▶ **WRITTEN INSTRUCTION**
In the records, start at the line that contains "Given: Open the Build menu" and stop after the line that contains "Click the user". Give only those lines again with every "checkbox" replaced by "check box" and everything else unchanged.

▶ **INPUT MATERIAL**
^^^^

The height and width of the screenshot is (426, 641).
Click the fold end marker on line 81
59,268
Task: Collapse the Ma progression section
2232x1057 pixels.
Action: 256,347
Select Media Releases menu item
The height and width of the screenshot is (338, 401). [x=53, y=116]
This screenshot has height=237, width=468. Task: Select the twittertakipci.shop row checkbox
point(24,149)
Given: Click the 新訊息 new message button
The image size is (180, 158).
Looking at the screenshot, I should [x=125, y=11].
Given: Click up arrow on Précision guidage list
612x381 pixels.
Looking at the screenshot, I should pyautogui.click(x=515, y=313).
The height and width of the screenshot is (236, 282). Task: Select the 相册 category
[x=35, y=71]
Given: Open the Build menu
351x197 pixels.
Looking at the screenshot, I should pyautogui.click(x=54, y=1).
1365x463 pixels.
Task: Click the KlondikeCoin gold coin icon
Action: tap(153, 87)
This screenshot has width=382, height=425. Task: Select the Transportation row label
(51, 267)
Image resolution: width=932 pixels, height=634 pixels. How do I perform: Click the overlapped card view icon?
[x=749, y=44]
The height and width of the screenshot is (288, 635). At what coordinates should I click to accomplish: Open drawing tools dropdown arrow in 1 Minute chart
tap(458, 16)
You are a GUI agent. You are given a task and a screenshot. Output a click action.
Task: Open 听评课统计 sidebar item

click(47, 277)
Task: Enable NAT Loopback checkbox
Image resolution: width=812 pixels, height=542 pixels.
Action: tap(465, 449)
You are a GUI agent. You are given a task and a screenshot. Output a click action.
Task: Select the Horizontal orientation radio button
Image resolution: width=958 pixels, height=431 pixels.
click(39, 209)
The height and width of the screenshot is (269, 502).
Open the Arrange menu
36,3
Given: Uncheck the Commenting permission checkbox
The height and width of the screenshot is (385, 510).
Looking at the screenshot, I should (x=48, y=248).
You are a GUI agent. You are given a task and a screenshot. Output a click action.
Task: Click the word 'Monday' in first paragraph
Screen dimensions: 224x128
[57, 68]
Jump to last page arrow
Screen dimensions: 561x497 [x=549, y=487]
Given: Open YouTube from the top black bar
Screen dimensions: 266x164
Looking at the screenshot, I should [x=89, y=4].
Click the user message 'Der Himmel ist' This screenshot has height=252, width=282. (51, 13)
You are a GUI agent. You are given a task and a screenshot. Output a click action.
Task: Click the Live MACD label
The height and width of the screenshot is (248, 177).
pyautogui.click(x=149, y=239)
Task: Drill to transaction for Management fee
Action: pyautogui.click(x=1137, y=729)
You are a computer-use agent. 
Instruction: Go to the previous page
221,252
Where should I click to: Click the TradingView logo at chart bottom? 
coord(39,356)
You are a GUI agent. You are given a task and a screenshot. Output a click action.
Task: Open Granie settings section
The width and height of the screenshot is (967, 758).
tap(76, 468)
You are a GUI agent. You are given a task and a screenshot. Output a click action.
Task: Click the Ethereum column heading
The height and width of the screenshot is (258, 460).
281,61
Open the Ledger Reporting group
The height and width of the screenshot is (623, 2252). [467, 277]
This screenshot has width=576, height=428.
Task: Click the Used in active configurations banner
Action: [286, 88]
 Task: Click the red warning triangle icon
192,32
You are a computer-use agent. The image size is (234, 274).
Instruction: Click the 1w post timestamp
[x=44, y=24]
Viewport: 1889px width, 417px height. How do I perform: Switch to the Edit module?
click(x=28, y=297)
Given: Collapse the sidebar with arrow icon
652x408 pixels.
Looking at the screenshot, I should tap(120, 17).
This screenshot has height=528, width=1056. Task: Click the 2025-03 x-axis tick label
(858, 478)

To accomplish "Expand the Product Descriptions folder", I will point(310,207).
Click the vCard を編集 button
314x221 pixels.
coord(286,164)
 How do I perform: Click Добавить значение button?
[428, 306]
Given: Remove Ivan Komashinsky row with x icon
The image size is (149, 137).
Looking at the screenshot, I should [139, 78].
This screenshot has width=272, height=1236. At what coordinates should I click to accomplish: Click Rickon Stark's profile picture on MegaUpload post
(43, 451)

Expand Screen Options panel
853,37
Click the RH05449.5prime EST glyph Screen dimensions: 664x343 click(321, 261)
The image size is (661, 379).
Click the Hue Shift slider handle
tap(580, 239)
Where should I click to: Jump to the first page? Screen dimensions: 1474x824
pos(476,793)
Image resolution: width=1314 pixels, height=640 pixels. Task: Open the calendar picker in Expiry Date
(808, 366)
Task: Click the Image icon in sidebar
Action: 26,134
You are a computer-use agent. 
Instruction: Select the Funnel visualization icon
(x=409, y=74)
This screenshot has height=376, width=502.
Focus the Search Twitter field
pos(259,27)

^^^^

▶ **TASK OUTPUT**
Given: Open the Build menu
351x197 pixels.
Looking at the screenshot, I should pyautogui.click(x=54, y=1).
1365x463 pixels.
Task: Click the KlondikeCoin gold coin icon
Action: tap(153, 87)
This screenshot has width=382, height=425. Task: Select the Transportation row label
(51, 267)
Image resolution: width=932 pixels, height=634 pixels. How do I perform: Click the overlapped card view icon?
[x=749, y=44]
The height and width of the screenshot is (288, 635). At what coordinates should I click to accomplish: Open drawing tools dropdown arrow in 1 Minute chart
tap(458, 16)
You are a GUI agent. You are given a task and a screenshot. Output a click action.
Task: Open 听评课统计 sidebar item

click(47, 277)
Task: Enable NAT Loopback check box
Image resolution: width=812 pixels, height=542 pixels.
Action: tap(465, 449)
You are a GUI agent. You are given a task and a screenshot. Output a click action.
Task: Select the Horizontal orientation radio button
Image resolution: width=958 pixels, height=431 pixels.
click(39, 209)
The height and width of the screenshot is (269, 502).
Open the Arrange menu
36,3
Given: Uncheck the Commenting permission check box
The height and width of the screenshot is (385, 510).
Looking at the screenshot, I should (x=48, y=248).
You are a GUI agent. You are given a task and a screenshot. Output a click action.
Task: Click the word 'Monday' in first paragraph
Screen dimensions: 224x128
[57, 68]
Jump to last page arrow
Screen dimensions: 561x497 [x=549, y=487]
Given: Open YouTube from the top black bar
Screen dimensions: 266x164
Looking at the screenshot, I should [x=89, y=4].
Click the user message 'Der Himmel ist' This screenshot has height=252, width=282. (51, 13)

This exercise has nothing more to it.